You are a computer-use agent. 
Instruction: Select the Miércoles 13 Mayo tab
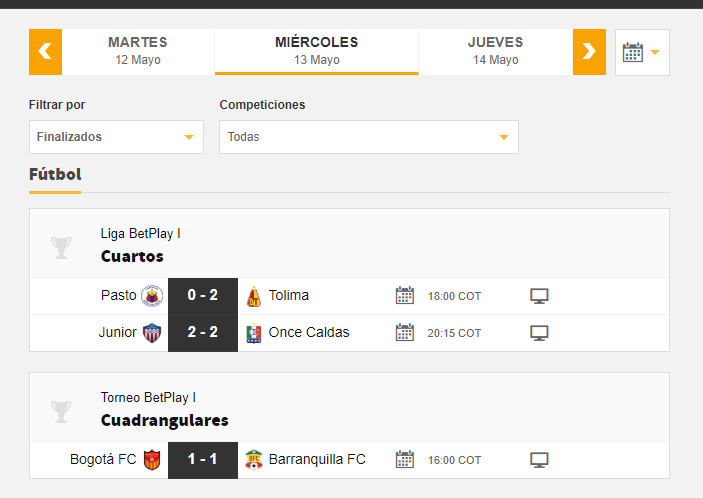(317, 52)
━━━━━━━━━━━━━━━━━━━━
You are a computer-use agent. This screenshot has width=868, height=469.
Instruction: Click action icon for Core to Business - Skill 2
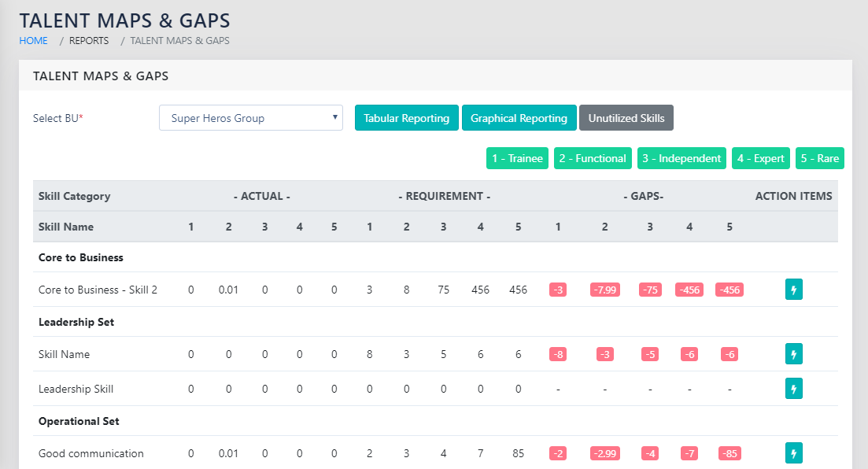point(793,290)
━━━━━━━━━━━━━━━━━━━━
# TASK GOAL:
Give the lines running from the line that contains "You are a computer-use agent. This" through the line that contains "point(793,290)", both included, as a JSON list of strings with one string per line and blank lines omitted. Leave the pictures out of the answer.

# TASK SOLUTION:
[
  "You are a computer-use agent. This screenshot has width=868, height=469.",
  "Instruction: Click action icon for Core to Business - Skill 2",
  "point(793,290)"
]